When I was in college, back before every mother's child was supposed to be gifted across the board, I knew at least two people who let some of their course work go in order to focus the bulk of their time and energy on their major areas. They didn't fail anything, they just didn't worry about taking a B or B- for a class so long as it wasn't in engineering or nursing. They were not being shiftless and lazy, they were strategizing. They went on to successful careers, by the way.
According to Daniel J. Levitin in The Organized Mind, they were satisficing. Levitin says Herbert Simon came up with the term "to describe not getting the very best option but one that was good enough. For things that don't matter critically, we make a choice that satisfies us and is deemed sufficient."

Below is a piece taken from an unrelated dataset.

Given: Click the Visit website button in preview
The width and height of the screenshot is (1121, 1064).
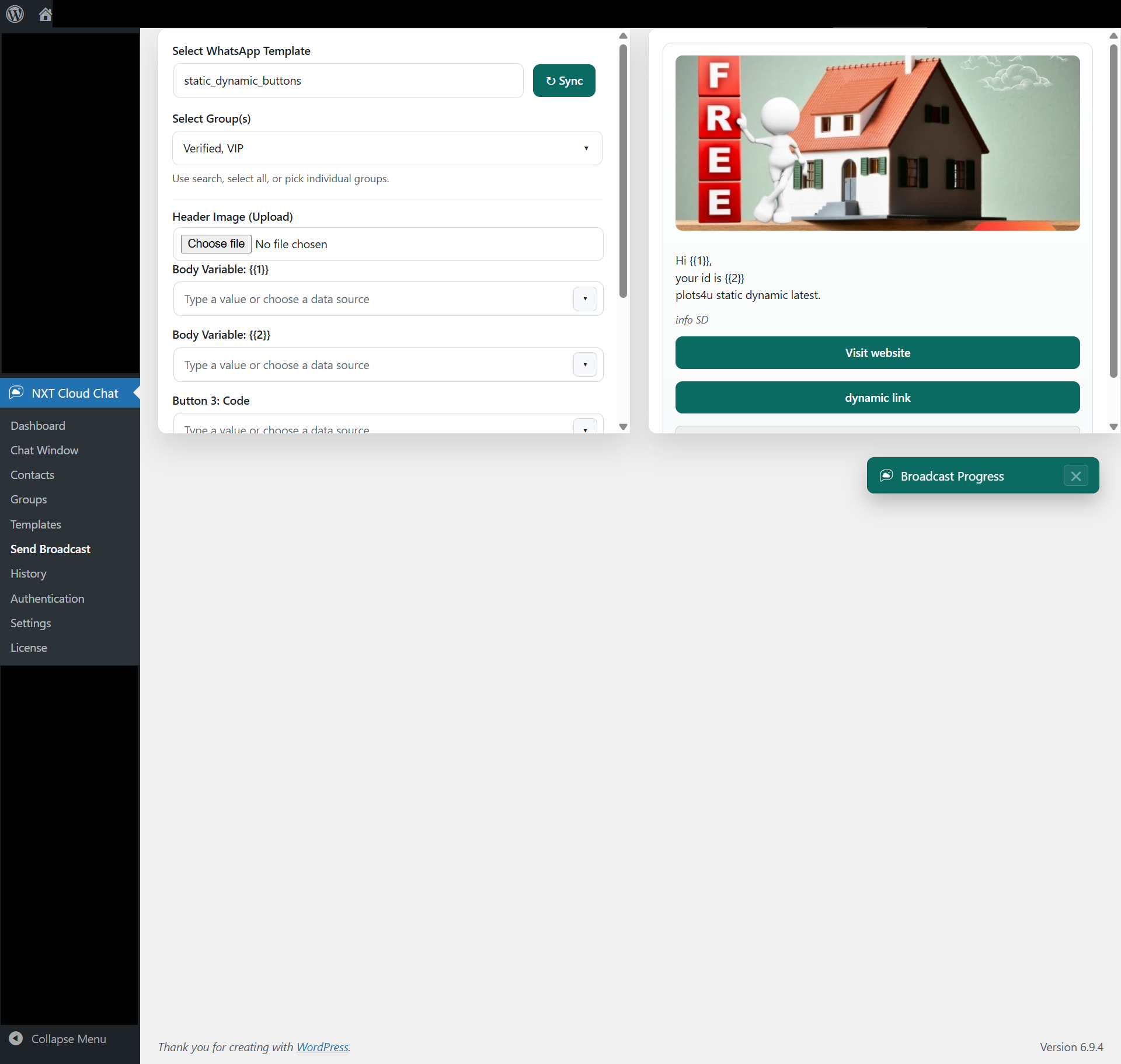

How does that apply to writers? We have to manage our entire lives in order to make time to write. But we can't just blow off things, leave them totally undone. Remember the environmental disorder study last year that found that a disordered environment leads to self-regulatory failure? We definitely can't just ignore taking care of our homes, for instance, to make more time for writing because the environment we make for ourselves could lead to problems with staying on task. Instead, we have to find a level for what doesn't matter critically that is satisficing, good enough.
It's even true for professional work. Our work situation is always changing. When we have a contractual deadline, we have to focus on writing, but we can't just forget about marketing and other types of writing. They aren't critically important at that point, though. We satisfice. When a new book comes out, marketing does become critically important. We satisfice with the writing then.
We move among all the things we have to do, focusing our effort on some things and spending only as much time as we have to on others.